The logic is simple. An editor is not going to check every single one of 30,000 SMC products on every one of umpteen thousand SMC affiliate sites.
They will check enough to see that a site is an SMC affiliate.
If two of three checked products are SMC-sourced, what is the reasonable presumption?
A) The other product is the company's own genuine unique product, whose uniqueness they desire to conceal by camouflaging it among blatantly non-unique affiliate products
B) The site is pure affiliate spam, and they have obtained affiliate status from another, as yet undetermined, affiliate program.
The simple fact is, if YOU go to the trouble of looking at 10,000 shopping sites, AT LEAST 9,990 of them will be case (B), and at least, um, zero of them will be case (A). Feel free to check this for yourself...I certainly have.

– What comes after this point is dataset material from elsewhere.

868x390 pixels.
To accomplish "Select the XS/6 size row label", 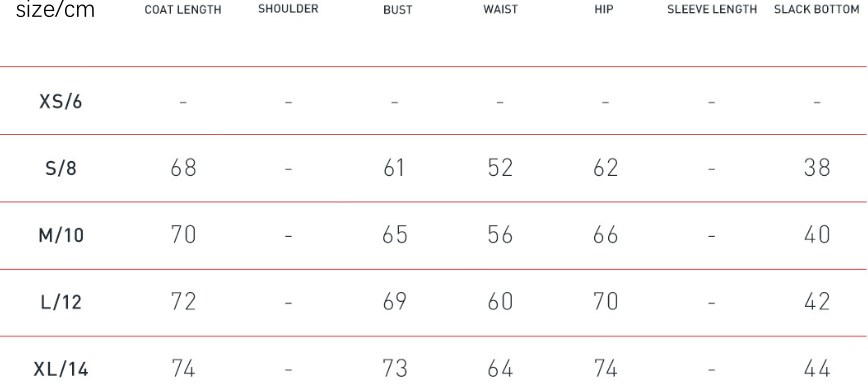I will (x=60, y=102).
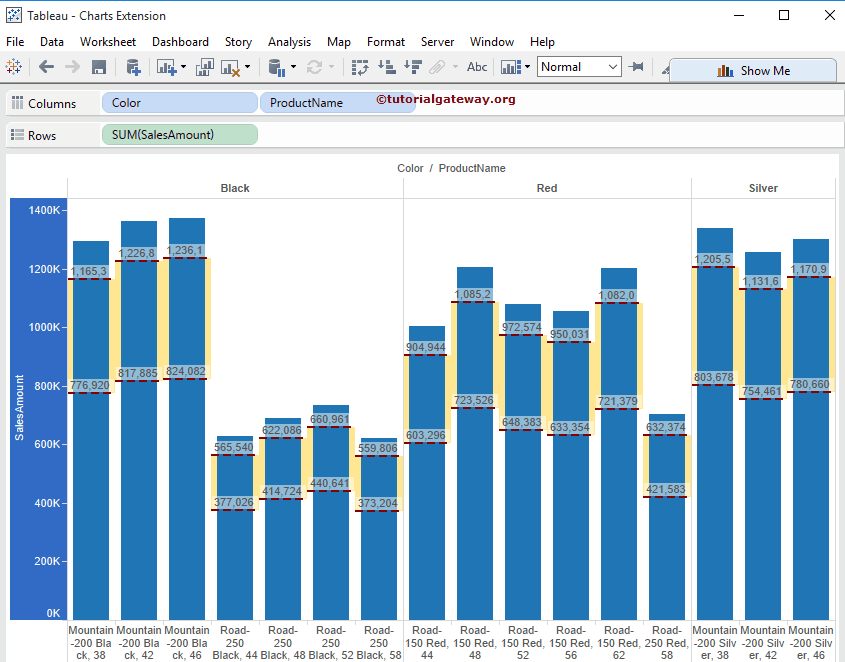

Now, as to the logic. Which makes more sense: to spend a lot of time looking at a site that in your experience is almost certainly pure spam, or to go looking somewhere else for good sites to add to the directory? The answer is as close to a no-brainer as you could hope for.
But you don't have to understand the editing logic. All you need to understand is the editing process. And, assuming you're one of the few, the proud, the ... differently sane, who WANT to hide their unique products among MLM products, then you can protect yourself against prejudice by the simple expedient of ... labelling all your products with its source.
Hiding information may get an eligible site rejected. Giving information would get the same site listed.